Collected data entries
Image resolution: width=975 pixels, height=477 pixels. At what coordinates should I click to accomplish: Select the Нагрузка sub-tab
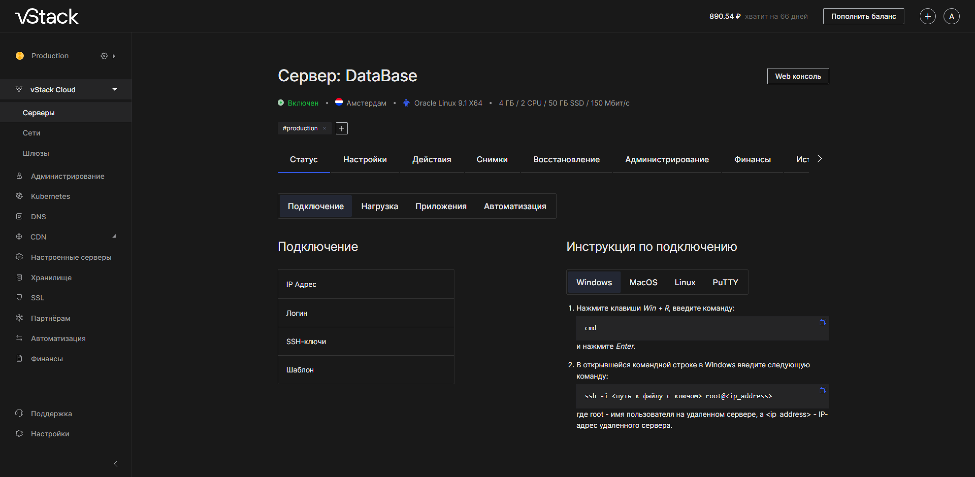pyautogui.click(x=379, y=206)
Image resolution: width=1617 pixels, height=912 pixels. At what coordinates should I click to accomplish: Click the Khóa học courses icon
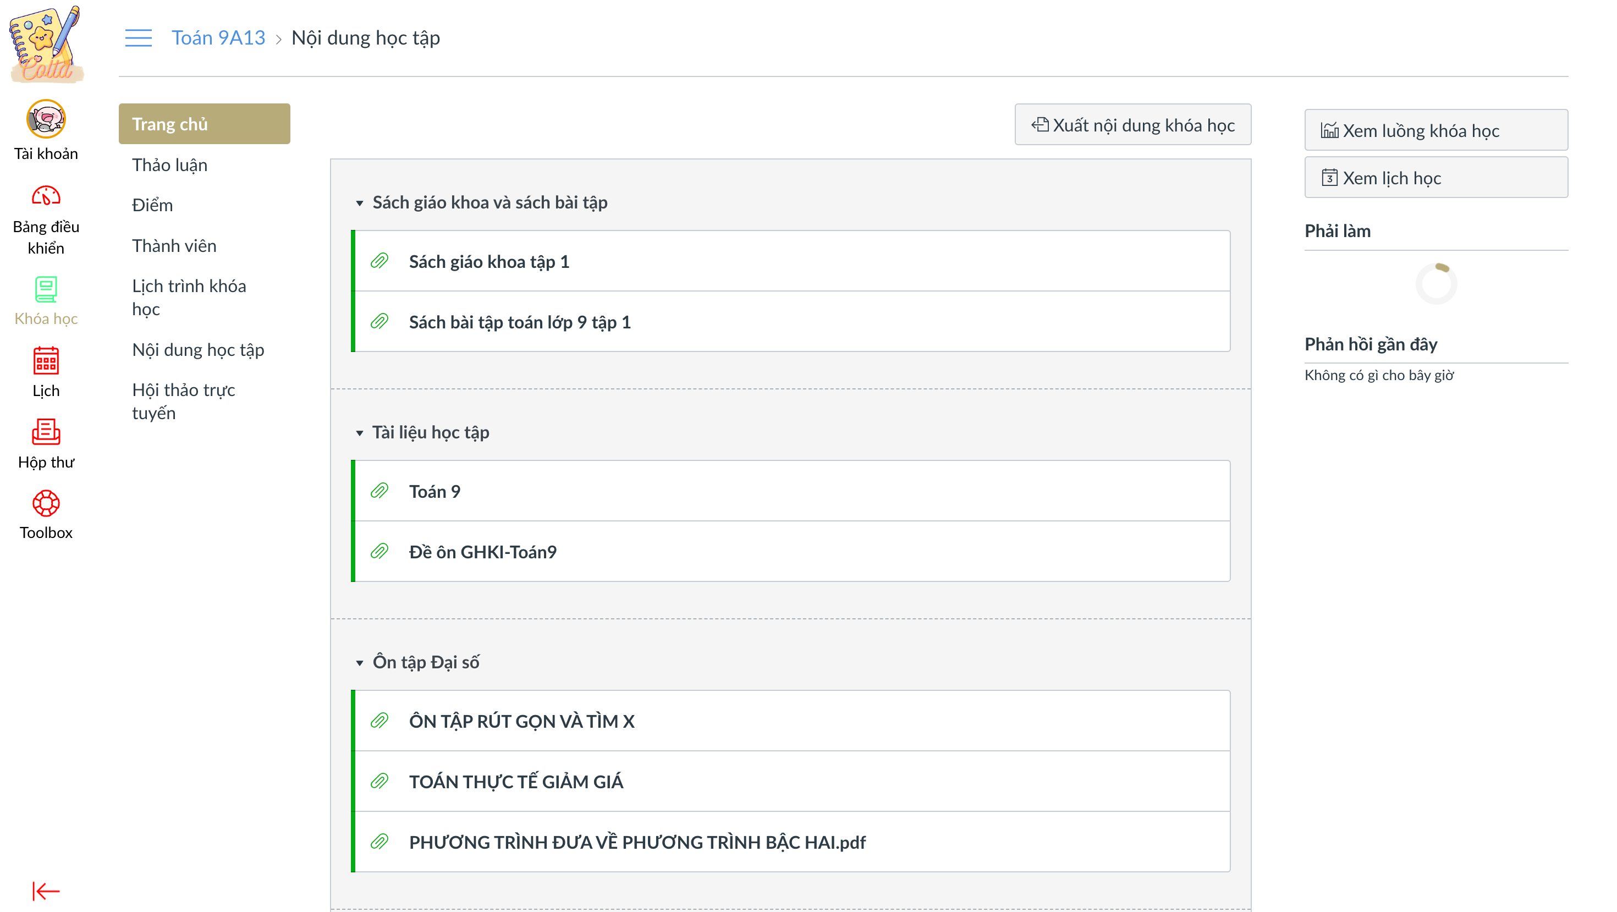(46, 290)
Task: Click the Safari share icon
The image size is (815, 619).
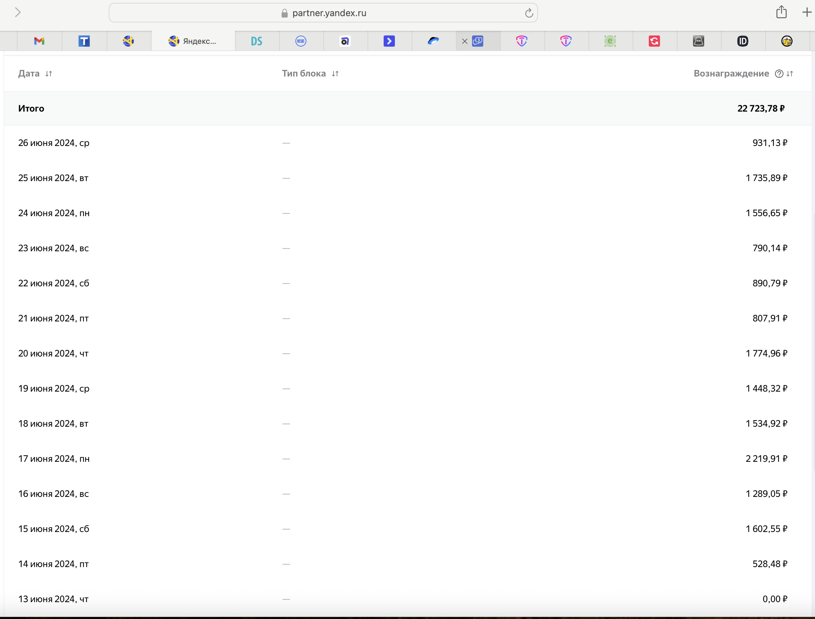Action: point(781,12)
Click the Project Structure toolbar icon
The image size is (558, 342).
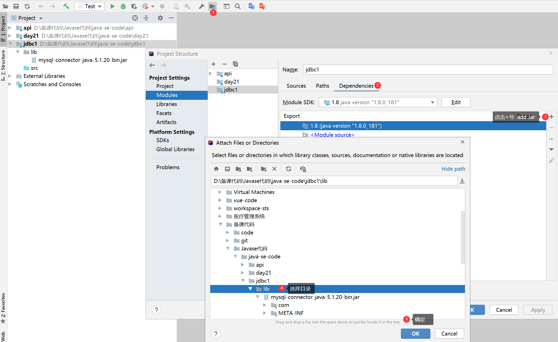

**What to do**
Quote all the lines above exactly as given. Do not include the pictures.

**Problem solution**
Image resolution: width=975 pixels, height=477 pixels. At what coordinates should I click to accomplish: Select the Нагрузка sub-tab
pyautogui.click(x=379, y=206)
Image resolution: width=1617 pixels, height=912 pixels. At what coordinates should I click to accomplish: Click the Khóa học courses icon
(46, 290)
Task: Click the Safari share icon
The image size is (815, 619).
Action: point(781,12)
Click the Project Structure toolbar icon
The image size is (558, 342).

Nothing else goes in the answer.